__LISTED ENTRIES__:
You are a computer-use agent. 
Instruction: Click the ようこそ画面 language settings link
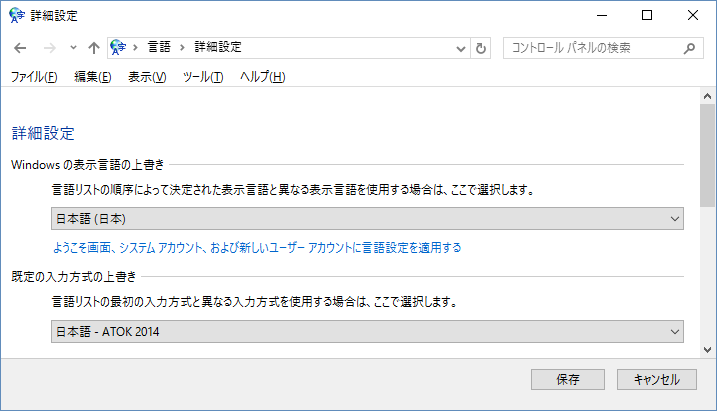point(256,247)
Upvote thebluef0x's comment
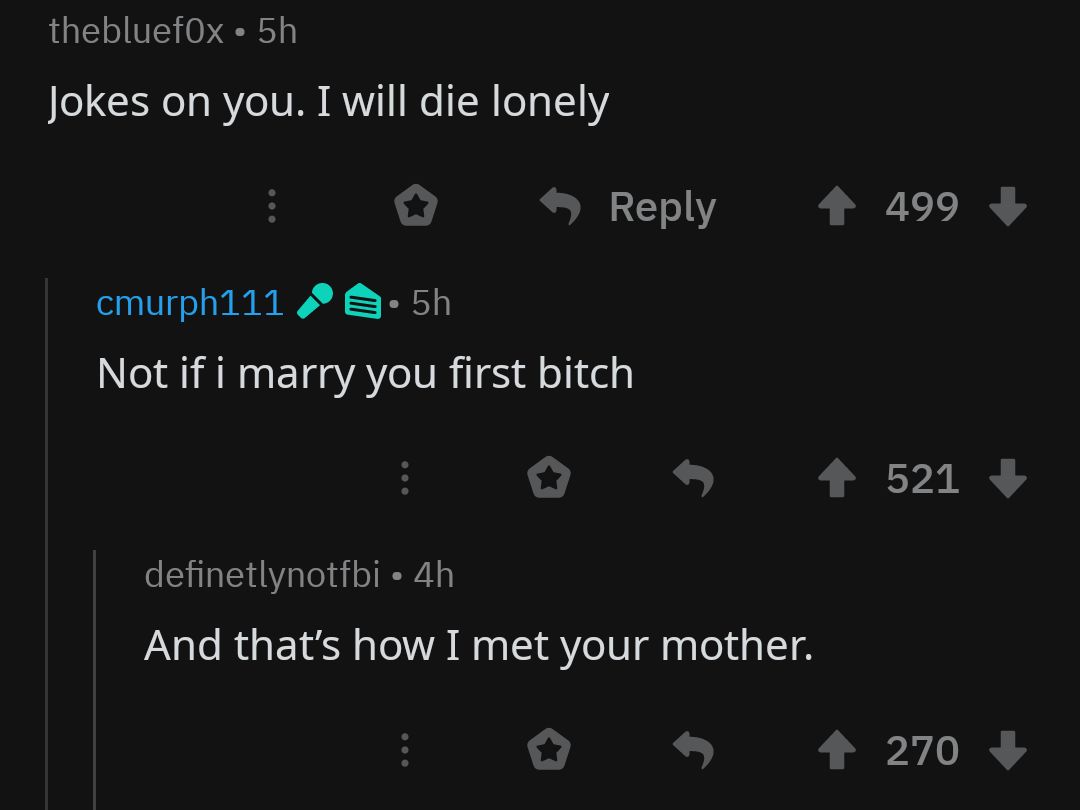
==
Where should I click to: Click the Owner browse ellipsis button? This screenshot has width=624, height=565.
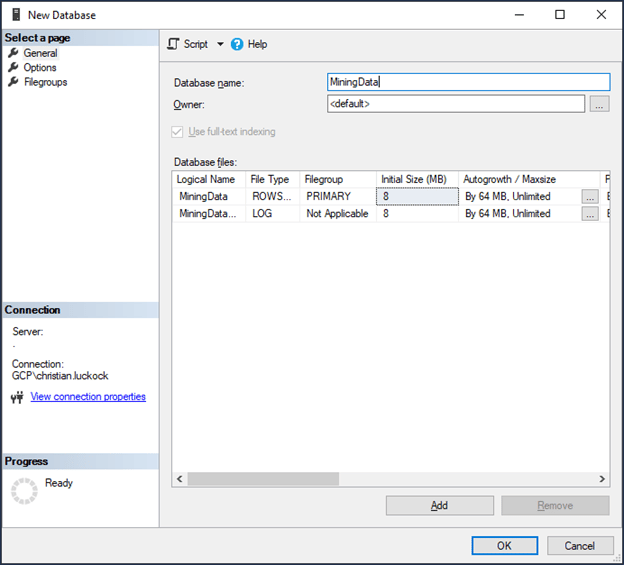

__PROBLEM DESCRIPTION__: Copy out the data between the line that contains "You are a computer-use agent." and the line that contains "Upvote thebluef0x's comment", including both of those lines. Leave the pictures out.

__THE RESULT__:
You are a computer-use agent. 
Instruction: Click the ようこそ画面 language settings link
point(256,247)
Upvote thebluef0x's comment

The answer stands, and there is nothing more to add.